George Brookshaw was born in Birmingham, England, and early in his career taught the art of watercolor. He set up a business as a cabinet maker about 1777 and created designs for English neoclassical furniture, which are still highly prized by contemporary collectors. He supplied his painted furniture to an aristocratic and fashionable clientele until the 1790s, but after 1795 he abandoned cabinet making. Later he became a botanical artist, producing the lavish folio treatise Pomona Britannica (1804-12), depicting 256 varieties of fruit grown in Britain, many of them drawn from specimens in the Royal Gardens at Hampton Court. A smaller quarto edition of this work was issued in 1817.  Brookshaw also published A New Treatise on Flower Painting; or Every Lady her own Drawing Master and two companion volumes on painting birds and fruit.  He stated that these instructional manuals presented a method of painting that was so effective that he himself could not tell his pupils’ copies from his own work.

Publication legend lower center: “Painted & Published as the Act Directs by the Author G. Brookshaw” followed by date, varying from 1804 to 1812.

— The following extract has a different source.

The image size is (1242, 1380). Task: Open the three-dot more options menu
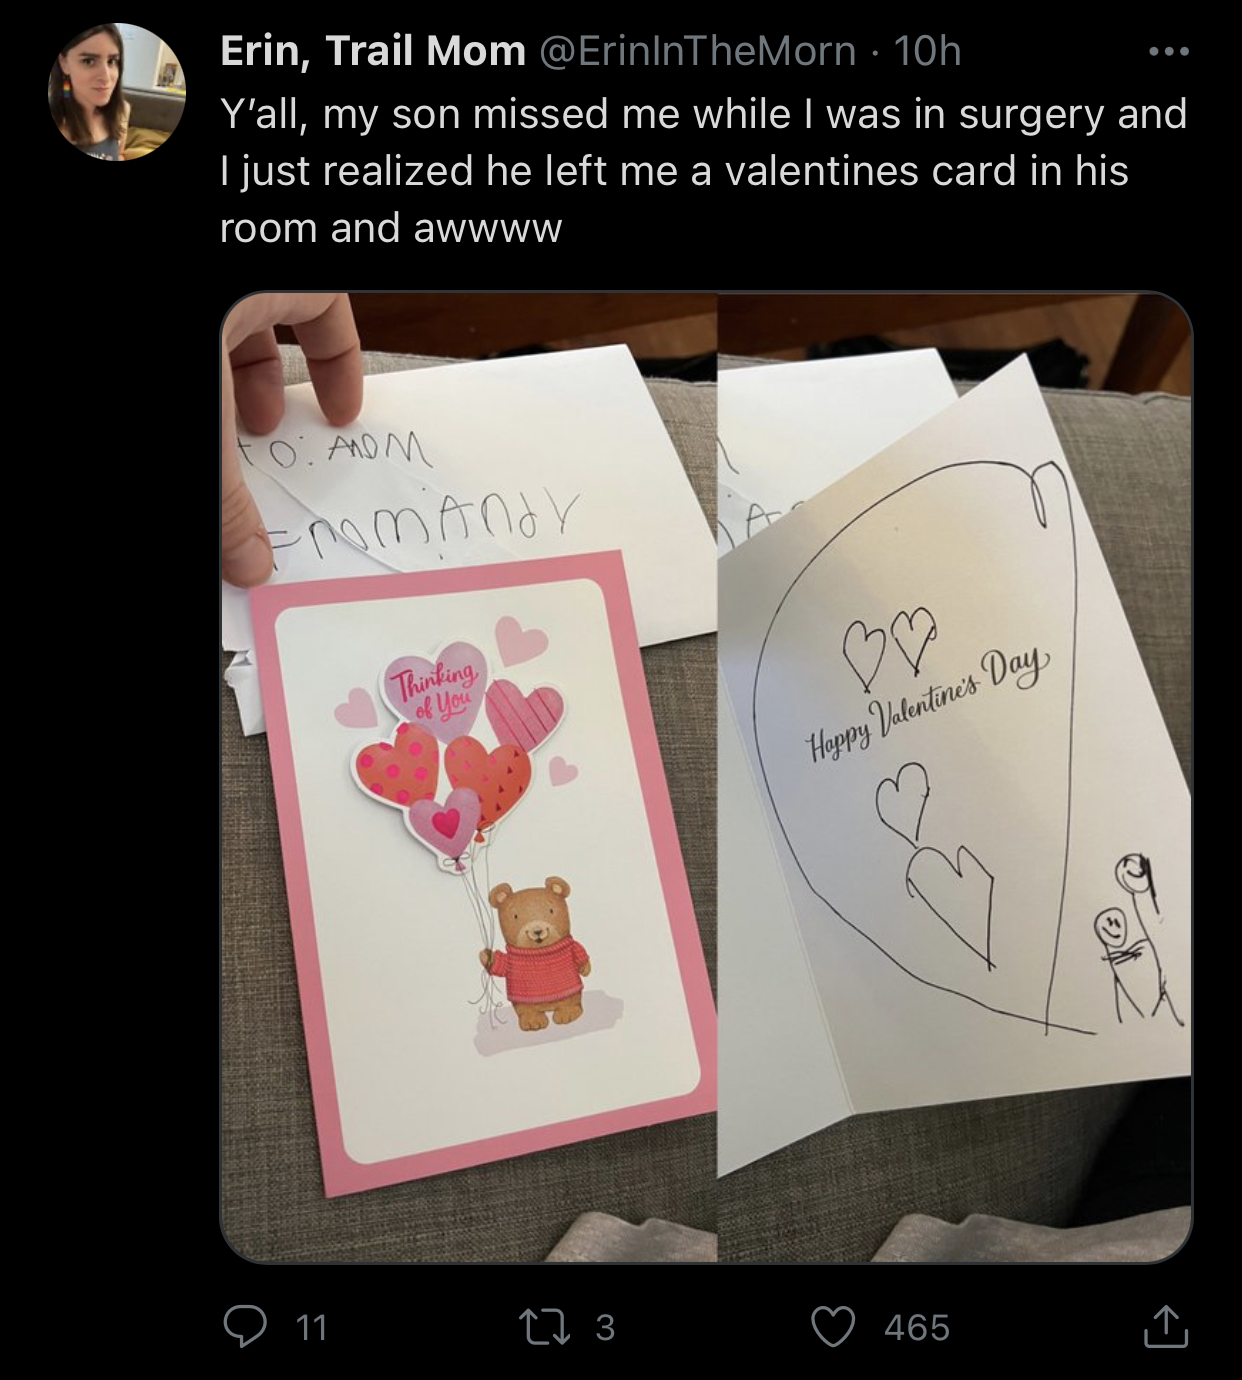[x=1169, y=51]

Title page credits: “Printed for the author by T. Bensley, Bolt Court, Fleet Street. Published by White, Cochrane and Co. Fleet Street; E. Lloyd, Harley Street; and W. Linsell, Corner of Wigmore Street.”

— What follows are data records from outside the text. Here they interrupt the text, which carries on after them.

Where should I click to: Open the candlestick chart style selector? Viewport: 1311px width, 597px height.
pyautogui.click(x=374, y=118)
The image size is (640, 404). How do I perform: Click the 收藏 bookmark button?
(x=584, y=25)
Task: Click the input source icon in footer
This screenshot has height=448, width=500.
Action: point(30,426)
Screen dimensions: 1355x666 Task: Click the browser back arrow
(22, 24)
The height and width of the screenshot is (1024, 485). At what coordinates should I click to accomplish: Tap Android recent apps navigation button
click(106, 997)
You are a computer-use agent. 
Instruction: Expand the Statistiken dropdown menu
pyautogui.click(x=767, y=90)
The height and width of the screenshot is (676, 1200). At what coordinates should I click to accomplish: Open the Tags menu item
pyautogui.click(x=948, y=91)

Condition: Generally very good, the colors bright and clear, recently professionally cleaned and deacidified, with minor remaining overall light toning, wear.


Blunt, Wilfred, rev. by Stearn, William T. The Art of Botanical Illustration. Woodbridge, Suffolk, England: Antique Collectors Club, 1994. p. 256.

Dunthorne, Gordon. Flower and Fruit Prints of the 18th and Early 19th Centuries. Their History, Makers and Uses, with a Catalogue Raisonne of the Works in Which They are Found. Washington, D.C.: Published by the Author, 1938. 50 and 52.

Henrey, Blanche. British botanical and horticultural literature before 1800. 3 vols. London: Oxford University Press, 1975. Vol. 3, 519.

MacKay, Ian. “The Brookshaw I Never Saw.” Maine Antiques Digest. August 2001.

Nissen, Claus. Die Botanische Buchillustration: ihre Geschichte und Bibliographie. Stuttgart:1951-66. 244-46.

Raphael, Sandra. An Oak Spring Pomona. A Selection of the Rare Books on Fruit in the Oak Spring Garden Library. Upperville, VA: Oak Spring Garden Library; New Haven: Distributed by Yale University Press, 1990. 40a and 40b.

Sitwell, Sacheverell. Great Flower Books, 1700-1900. New York: The Atlantic Monthly Press, 1990. p. 52.

Wood, Lucy. “George Brookshaw. The Case of the Vanishing Cabinet-maker.” Apollo. May 1991.